-- Exercise data --
#####

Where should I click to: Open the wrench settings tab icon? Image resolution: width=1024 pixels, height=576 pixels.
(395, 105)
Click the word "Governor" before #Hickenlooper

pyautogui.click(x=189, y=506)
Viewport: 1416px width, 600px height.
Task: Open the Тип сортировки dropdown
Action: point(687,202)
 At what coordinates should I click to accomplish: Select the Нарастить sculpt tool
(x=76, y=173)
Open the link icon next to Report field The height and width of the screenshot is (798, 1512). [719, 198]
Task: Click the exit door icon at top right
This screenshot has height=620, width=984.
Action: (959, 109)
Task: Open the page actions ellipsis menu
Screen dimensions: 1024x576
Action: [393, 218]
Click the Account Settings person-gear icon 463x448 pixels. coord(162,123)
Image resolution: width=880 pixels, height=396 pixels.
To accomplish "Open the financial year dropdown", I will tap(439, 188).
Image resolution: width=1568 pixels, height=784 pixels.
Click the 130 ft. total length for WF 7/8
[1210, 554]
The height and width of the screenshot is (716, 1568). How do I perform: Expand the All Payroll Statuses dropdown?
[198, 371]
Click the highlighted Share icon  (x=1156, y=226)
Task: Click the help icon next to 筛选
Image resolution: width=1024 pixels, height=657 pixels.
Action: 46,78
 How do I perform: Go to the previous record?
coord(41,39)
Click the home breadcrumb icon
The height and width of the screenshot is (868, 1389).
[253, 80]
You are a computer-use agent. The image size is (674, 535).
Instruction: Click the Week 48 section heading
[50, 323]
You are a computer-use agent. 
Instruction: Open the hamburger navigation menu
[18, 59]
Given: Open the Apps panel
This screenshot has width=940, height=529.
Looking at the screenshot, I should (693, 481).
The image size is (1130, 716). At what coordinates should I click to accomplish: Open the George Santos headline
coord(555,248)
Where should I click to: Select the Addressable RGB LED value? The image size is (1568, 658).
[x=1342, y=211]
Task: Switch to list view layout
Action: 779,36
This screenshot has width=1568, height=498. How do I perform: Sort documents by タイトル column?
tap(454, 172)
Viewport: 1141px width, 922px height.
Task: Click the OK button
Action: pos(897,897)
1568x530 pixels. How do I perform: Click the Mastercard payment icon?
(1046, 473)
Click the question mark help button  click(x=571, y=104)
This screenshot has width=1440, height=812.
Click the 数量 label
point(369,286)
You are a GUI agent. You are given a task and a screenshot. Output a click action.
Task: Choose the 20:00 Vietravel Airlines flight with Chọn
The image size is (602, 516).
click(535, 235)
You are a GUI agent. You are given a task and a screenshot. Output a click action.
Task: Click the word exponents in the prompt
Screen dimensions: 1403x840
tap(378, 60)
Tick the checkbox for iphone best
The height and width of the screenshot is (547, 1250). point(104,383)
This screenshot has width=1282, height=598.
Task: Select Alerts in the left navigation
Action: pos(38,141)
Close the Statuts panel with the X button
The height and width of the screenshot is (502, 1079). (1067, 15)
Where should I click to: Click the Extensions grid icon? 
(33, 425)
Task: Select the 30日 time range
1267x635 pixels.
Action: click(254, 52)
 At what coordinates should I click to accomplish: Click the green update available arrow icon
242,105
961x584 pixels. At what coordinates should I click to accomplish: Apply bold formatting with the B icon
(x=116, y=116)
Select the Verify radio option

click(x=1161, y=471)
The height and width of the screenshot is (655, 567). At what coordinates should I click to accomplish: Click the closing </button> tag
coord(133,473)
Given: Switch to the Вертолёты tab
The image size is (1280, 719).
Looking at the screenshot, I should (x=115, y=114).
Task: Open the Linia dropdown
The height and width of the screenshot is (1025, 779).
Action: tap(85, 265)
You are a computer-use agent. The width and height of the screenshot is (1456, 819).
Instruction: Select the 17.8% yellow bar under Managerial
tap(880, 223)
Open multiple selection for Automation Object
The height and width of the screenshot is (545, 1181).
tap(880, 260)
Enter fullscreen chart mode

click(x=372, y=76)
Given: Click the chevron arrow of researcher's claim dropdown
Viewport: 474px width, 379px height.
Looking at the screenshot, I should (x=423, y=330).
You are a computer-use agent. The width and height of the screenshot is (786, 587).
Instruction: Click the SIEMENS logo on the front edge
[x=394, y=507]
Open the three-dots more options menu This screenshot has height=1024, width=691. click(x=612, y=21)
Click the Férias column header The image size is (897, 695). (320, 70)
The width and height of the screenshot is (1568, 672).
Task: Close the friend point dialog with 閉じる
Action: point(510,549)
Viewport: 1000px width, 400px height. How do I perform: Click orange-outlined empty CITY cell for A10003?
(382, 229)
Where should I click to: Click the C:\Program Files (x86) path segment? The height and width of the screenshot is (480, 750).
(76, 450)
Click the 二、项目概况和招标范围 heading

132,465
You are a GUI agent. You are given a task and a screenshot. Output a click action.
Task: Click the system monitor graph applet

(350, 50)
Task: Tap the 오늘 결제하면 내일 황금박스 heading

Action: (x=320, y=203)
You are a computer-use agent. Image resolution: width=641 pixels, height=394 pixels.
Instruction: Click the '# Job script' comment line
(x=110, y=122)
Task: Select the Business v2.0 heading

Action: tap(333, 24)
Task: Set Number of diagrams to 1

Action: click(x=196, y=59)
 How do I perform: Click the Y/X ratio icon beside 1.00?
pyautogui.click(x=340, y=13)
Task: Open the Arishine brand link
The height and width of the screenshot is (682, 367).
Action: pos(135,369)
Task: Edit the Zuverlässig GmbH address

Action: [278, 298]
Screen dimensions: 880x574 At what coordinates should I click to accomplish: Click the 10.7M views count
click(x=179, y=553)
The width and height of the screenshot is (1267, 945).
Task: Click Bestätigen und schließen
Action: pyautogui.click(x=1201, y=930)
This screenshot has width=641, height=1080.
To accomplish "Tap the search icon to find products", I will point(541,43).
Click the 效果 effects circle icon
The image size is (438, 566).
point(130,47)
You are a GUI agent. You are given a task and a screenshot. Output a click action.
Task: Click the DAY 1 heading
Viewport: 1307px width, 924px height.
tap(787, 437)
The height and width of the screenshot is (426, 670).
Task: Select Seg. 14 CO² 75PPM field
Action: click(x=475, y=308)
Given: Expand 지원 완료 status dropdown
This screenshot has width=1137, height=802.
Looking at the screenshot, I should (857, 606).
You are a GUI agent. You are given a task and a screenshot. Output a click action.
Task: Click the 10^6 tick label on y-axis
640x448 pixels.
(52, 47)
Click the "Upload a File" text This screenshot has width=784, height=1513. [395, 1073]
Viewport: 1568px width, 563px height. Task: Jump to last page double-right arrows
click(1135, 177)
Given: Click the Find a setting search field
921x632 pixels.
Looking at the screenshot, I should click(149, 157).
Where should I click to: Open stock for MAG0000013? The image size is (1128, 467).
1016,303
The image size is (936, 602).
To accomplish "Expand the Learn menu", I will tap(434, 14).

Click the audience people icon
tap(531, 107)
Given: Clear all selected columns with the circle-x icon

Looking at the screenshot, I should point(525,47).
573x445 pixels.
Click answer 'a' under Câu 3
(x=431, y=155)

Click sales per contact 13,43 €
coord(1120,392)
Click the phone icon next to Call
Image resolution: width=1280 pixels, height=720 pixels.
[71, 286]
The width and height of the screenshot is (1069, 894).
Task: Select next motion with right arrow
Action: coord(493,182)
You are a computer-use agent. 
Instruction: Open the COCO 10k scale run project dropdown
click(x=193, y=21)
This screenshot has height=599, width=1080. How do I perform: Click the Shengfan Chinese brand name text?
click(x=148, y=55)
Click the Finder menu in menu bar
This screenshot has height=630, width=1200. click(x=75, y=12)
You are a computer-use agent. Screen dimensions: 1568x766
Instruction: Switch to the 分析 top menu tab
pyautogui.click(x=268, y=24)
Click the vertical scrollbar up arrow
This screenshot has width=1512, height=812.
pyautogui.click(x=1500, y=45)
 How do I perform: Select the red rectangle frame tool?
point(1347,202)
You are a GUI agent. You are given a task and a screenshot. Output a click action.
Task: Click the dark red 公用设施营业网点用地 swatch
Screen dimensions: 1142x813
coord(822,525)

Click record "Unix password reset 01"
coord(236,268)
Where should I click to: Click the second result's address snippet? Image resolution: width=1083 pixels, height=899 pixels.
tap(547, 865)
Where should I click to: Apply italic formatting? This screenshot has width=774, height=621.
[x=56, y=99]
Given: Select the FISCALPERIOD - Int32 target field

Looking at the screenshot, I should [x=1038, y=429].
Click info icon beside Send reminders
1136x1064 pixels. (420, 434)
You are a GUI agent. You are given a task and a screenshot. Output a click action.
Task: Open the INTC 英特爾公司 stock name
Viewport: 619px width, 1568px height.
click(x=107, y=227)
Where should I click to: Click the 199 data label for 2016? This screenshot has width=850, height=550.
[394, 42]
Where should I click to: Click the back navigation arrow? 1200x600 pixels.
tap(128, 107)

#####

A word-for-word copy of the lines above from the one with "Task: Select the Business v2.0 heading" through the one with "Task: Open the Arishine brand link", inclusive, is the only output wanted.

-- Exercise answer --
Task: Select the Business v2.0 heading

Action: tap(333, 24)
Task: Set Number of diagrams to 1

Action: click(x=196, y=59)
 How do I perform: Click the Y/X ratio icon beside 1.00?
pyautogui.click(x=340, y=13)
Task: Open the Arishine brand link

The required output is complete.